# agr chase credit card???



## yarrow (Sep 4, 2007)

signed in to my agr account and noticed that the credit card pre-registration bonus is no longer listed among the agr promotions i am signed up for. also there is no mention of the coming chase agr card anymore, that i can find, on the site. puzzling to me. aanyone else know?


----------



## BobWeaver (Sep 4, 2007)

Same here. Maybe them removing the promotion means that they're getting close to sending the cards out?


----------



## yarrow (Sep 4, 2007)

BobWeaver said:


> Same here. Maybe them removing the promotion means that they're getting close to sending the cards out?
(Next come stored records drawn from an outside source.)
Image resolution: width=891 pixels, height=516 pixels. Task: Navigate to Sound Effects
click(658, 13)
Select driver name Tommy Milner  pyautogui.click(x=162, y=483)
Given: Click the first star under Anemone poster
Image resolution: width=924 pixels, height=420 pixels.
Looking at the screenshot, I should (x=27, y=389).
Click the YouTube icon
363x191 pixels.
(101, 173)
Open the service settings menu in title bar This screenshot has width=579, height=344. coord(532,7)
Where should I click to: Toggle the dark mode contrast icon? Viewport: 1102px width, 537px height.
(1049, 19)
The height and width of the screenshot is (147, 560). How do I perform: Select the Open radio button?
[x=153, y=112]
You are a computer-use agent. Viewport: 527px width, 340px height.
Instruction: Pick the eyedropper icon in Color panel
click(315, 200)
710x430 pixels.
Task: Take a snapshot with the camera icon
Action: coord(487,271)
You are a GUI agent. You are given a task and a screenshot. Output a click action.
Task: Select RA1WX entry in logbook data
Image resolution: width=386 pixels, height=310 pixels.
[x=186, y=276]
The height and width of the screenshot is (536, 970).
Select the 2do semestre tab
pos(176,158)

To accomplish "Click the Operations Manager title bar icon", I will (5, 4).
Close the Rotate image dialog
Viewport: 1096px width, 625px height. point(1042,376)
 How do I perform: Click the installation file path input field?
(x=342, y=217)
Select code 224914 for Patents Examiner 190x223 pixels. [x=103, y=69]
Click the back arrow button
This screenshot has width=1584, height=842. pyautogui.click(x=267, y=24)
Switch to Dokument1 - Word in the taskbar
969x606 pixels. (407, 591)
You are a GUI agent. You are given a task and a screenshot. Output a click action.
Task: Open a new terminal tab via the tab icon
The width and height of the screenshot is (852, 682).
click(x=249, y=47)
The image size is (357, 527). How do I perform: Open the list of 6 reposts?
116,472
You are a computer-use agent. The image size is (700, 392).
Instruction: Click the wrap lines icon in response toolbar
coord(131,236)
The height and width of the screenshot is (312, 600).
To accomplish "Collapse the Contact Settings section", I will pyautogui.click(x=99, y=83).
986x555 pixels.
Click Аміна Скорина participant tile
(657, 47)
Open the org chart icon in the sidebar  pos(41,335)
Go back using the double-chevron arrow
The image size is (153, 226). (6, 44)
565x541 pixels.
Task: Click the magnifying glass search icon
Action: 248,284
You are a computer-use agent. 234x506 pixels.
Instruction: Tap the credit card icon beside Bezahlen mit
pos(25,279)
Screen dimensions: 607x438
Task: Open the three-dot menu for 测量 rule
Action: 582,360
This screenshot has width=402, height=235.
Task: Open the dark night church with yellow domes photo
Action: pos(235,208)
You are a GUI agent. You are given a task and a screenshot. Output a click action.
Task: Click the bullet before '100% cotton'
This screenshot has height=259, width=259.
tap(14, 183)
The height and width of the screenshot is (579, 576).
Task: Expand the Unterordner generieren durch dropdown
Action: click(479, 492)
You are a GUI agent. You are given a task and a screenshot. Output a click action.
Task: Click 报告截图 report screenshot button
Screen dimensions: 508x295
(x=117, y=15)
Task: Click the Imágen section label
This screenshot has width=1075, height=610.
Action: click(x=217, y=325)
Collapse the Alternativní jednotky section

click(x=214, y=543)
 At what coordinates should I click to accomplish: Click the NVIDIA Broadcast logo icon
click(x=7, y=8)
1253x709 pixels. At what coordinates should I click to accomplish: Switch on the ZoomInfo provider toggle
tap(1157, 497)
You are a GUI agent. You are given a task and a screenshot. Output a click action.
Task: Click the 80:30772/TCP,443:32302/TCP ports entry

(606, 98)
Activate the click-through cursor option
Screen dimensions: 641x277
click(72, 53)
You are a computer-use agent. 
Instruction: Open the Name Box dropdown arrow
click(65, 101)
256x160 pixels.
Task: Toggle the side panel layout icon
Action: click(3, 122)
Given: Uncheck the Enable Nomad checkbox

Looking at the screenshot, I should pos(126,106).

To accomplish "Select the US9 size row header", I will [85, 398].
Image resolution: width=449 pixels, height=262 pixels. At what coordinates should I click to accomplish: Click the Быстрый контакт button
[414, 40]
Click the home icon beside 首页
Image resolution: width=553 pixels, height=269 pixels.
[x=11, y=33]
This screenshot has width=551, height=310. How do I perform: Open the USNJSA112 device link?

i hope so. have never seen them remove a promotion before we had a chance to use it though. i hope the deal just didn't fall through. i know nothing of what is involved but it seems odd to me that it would take all these months to set up a credit card. i know i have gotten many, many offers for new non-agr cards since the old agr card went away in may.


----------



## Rick J (Sep 4, 2007)

yarrow said:


> BobWeaver said:
> 
> 
> > Same here. Maybe them removing the promotion means that they're getting close to sending the cards out?
> ...


I just noticed the same thing on my account. I called AGR and they said I was still pre-registered and that the promotion probably wasn't displayed anymore because they are no longer accepting new pre-registrations.

The best news is that they will begin accepting applications on Monday 9/10/07.


----------



## yarrow (Sep 4, 2007)

great. thanks for the info rick.


----------



## braintrain (Sep 6, 2007)

I was wondering the same... Cannot wait to cancel my BOA interim credit card ! I preregistered long ago for the new CC. Has anybody received anything in the mail or via email from Amtrak?


----------



## BobWeaver (Sep 7, 2007)

braintrain said:


> I was wondering the same... Cannot wait to cancel my BOA interim credit card ! I preregistered long ago for the new CC. Has anybody received anything in the mail or via email from Amtrak?


I haven't. Another one of those 'status updates' would be nice..


----------